## KUTIPAN SUMBER
13 June 2022
International Monetary Fund (IMF) memproyeksikan pertumbuhan ekonomi global dari 5,9% pada 2021 menjadi 4,4% pada 2022 sebagai konsekuensi risiko efek pandemi yang berkelanjutan serta disrupsi pada rantai pasok global yang menyebabkan gangguan pada ekonomi secara massif.
Terlebih kebijakan tapering yang diekspektasikan akan terjadi lebih awal karena oleh inflasi pada ekonomi secara luas, akan mengakibatkan tekanan dan volatilitas pada kondisi ekonomi secara lokal di mana salah satunya industri baja.
Ada beberapa faktor terciptanya peluang yang akan mempengaruhi harga baja sepanjang 2022.
Pertama, inisiasi pertumbuhan hijau berkelanjutan pemerintah China berdampak pada kontrol produksi dan emisi karbon. Hal ini mengakibatkan tekanan pada industri baja dan keluaran baja yang turun 3% pada 2021. China memproduksi 1 miliar ton baja per tahun atau lebih dari setengah produksi baja global. Penurunan ekspor baja China adalah peluang bagi pabrikan di Indonesia.
Kedua, Ambisi besar pembangunan infrastruktur sesuai Sesuai dengan Rencana Pembangunan Jangka Menengah Nasional (RPJMN) periode 2020-2024. Ini membutuhkan belanja sebesar Rp6.445 triliun atau sekitar 6,2% dari PDB. Pembiayaan ini tidak sepenuhnya ditopang pemerintah, namun juga akan didukung oleh skema pembiayaan inovatif seperti Kerjasama Pemerintah dan Badan Usaha (KPBU), blended finance, dan green finance.
Ketiga, konsumsi baja Indonesia yang masih rendah. Mengutip informasi dari World Steel Association 2020, pasar domestik Indonesia hanya menyerap 55 kg baja per kapita setiap tahunnya, jauh di bawah rata-rata konsumsi tahunan global sebesar 227 kg per kapita. Malaysia dan Thailand mencatatkan konsumsi baja 210 kg dan 233 kg per kapita secara berturut turut.

## INFORMASI YANG DIBERIKAN

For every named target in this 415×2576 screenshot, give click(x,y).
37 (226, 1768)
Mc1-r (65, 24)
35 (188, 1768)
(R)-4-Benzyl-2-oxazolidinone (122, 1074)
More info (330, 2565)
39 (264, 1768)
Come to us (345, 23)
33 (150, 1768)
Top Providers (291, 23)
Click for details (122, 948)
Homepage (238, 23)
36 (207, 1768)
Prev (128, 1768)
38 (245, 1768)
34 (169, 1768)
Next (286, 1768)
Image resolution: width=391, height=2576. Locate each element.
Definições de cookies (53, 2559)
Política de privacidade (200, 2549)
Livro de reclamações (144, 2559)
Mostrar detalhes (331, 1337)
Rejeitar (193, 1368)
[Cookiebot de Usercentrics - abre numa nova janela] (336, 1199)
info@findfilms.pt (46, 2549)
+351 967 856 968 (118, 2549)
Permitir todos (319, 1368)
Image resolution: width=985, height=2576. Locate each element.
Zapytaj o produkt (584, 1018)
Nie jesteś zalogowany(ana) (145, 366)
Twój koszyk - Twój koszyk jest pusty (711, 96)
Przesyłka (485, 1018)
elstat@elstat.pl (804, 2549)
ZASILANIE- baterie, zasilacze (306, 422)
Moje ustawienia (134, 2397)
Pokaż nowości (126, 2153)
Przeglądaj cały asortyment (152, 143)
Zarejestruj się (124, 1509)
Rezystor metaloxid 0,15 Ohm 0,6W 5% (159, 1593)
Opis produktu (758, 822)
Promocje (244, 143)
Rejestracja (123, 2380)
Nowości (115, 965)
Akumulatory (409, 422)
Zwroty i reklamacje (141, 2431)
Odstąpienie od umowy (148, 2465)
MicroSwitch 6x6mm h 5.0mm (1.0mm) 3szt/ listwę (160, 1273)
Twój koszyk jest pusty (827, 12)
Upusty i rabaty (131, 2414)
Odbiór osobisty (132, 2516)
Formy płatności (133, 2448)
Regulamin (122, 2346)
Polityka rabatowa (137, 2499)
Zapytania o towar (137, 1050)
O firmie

## PETUNJUK PENGERJAAN
Menurut teks tentang peluang industri baja pada 2022, berapa kilogram baja per kapita yang diserap pasar domestik Indonesia setiap tahun berdasarkan data World Steel Association 2020?

## JAWABAN TERTULIS
Pasar domestik Indonesia hanya menyerap 55 kg baja per kapita setiap tahun.